Friday, March 22, 2019

DO YOU KNOW WHY YOUR SPOUSE BEHAVES THE WAY THEY DO?


The Ten Commandments can all be summed up into loving God and loving your neighbor because if you do so you won’t break any of those commandments. “And who is my neighbor?” Jesus was asked. In responding to this question He tells the story of a man going down from Jerusalem to Jericho who is mugged by robbers who strip him of all he has, beat him up and leave him half dead. A priest comes along the way, sees him and does nothing about it. And so does a Levite who passes by a few moments later, but a Samaritan on his journey when he sees this wounded man stops and does something. He bandages this man’s wounds, pouring in the oil and the wine, takes him to an inn and pays the inn keeper to take care of him.

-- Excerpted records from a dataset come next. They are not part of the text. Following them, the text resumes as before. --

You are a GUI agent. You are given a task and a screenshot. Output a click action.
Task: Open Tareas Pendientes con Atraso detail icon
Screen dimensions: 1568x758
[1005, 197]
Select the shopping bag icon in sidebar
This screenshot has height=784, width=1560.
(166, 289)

Grace loves this parable, “The Parable of the Good Samaritan”(Luke 10:25-37) because it depicts clearly what happens in marriage. We all like the sojourner, in our journey in life have been beaten up, stripped and left wounded by what we have experienced. According to Linda Graham, Marriage and Family Therapist, if the earliest experiences we had of reaching out for connection were met with non-responsive, indifference, disregard, dismissal, or with anger or critical blaming and shaming, that experience of reaching out gets paired with a feeling of hurt or rejection or confusion. We withdraw back in to ourselves for protection and this is how we come into. Yesterday during our men’s forum, a guy stood up and confessed how he had dismissed some things that happened to his wife when she was young (she was molested by a relative when she was 7), thinking and telling her that she was very young at that time and should have outgrown those things by now. What he didn’t realize until this point was that we don’t outgrow such painful things. Instead they become etched in our brains and that affects us in our adult life. Negative things that happened even thirty years ago have the potential to cause havoc in our relationships many years later.

We ought to be our spouse’s neighbor, the Good Samaritan for each other. How? By not being judgmental, or wishing away certain things that happened to your spouse those many years ago. Instead we have to be keen enough to seek to understand how that has impacted their lives and their relationship. Look for any signs of rejection and shame from your spouse and reach out to them. Bandage their wounds and pour in the oil and the wine by offering them unconditional love and acceptance. Give them in abundance the opposite of that thing they missed or hurt them growing up. Affirm and appreciate them constantly if they grew up starved of affirmation. That is the reason you are there in their life. Like the Good Samaritan reach out to them with compassion and do something to reverse the hurt and bring healing to them.